Go to the line below containing "The width and height of the screenshot is (1440, 805)." and print exactly from there through the line containing "Click the clock history icon in table header", both included. Print nothing else.

● ● ● ● ●

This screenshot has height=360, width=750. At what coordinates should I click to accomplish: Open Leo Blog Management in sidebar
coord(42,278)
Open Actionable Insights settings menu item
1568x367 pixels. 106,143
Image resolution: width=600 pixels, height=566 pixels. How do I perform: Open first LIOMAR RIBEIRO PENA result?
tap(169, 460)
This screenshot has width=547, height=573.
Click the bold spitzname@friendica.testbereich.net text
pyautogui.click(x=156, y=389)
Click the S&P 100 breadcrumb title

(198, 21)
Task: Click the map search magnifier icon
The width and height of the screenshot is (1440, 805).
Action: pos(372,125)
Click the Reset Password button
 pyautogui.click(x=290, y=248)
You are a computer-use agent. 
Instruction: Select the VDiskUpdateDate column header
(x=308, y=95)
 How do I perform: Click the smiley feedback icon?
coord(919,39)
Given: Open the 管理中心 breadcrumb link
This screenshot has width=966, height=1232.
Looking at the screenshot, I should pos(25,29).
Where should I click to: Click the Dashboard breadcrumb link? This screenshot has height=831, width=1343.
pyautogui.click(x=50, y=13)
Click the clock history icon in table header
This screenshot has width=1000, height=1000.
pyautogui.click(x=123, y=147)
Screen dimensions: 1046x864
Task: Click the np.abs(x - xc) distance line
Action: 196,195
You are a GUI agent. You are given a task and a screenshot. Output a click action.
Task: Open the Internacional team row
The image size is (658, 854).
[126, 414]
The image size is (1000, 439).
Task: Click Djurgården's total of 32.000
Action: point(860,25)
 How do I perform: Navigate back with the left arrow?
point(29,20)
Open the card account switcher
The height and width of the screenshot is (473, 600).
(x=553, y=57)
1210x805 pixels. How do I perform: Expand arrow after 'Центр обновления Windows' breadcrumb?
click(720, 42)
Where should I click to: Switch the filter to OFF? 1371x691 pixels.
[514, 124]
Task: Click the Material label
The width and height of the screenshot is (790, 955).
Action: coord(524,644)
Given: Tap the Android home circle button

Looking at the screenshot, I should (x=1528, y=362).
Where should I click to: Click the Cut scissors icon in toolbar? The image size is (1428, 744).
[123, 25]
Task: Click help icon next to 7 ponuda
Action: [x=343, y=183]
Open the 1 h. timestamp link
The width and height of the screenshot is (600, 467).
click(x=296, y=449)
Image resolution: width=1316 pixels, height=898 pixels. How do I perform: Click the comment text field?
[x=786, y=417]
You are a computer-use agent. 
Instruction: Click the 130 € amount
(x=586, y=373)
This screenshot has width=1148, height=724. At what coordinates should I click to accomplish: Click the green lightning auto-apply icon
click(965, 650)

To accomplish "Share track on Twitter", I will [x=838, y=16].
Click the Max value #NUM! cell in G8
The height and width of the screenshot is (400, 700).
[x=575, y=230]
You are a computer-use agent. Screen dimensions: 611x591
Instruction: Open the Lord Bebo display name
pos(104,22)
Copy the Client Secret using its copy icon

● ● ● ● ●

-- Task solution --
The width and height of the screenshot is (1440, 805).
Action: pos(372,125)
Click the Reset Password button
 pyautogui.click(x=290, y=248)
You are a computer-use agent. 
Instruction: Select the VDiskUpdateDate column header
(x=308, y=95)
 How do I perform: Click the smiley feedback icon?
coord(919,39)
Given: Open the 管理中心 breadcrumb link
This screenshot has width=966, height=1232.
Looking at the screenshot, I should pos(25,29).
Where should I click to: Click the Dashboard breadcrumb link? This screenshot has height=831, width=1343.
pyautogui.click(x=50, y=13)
Click the clock history icon in table header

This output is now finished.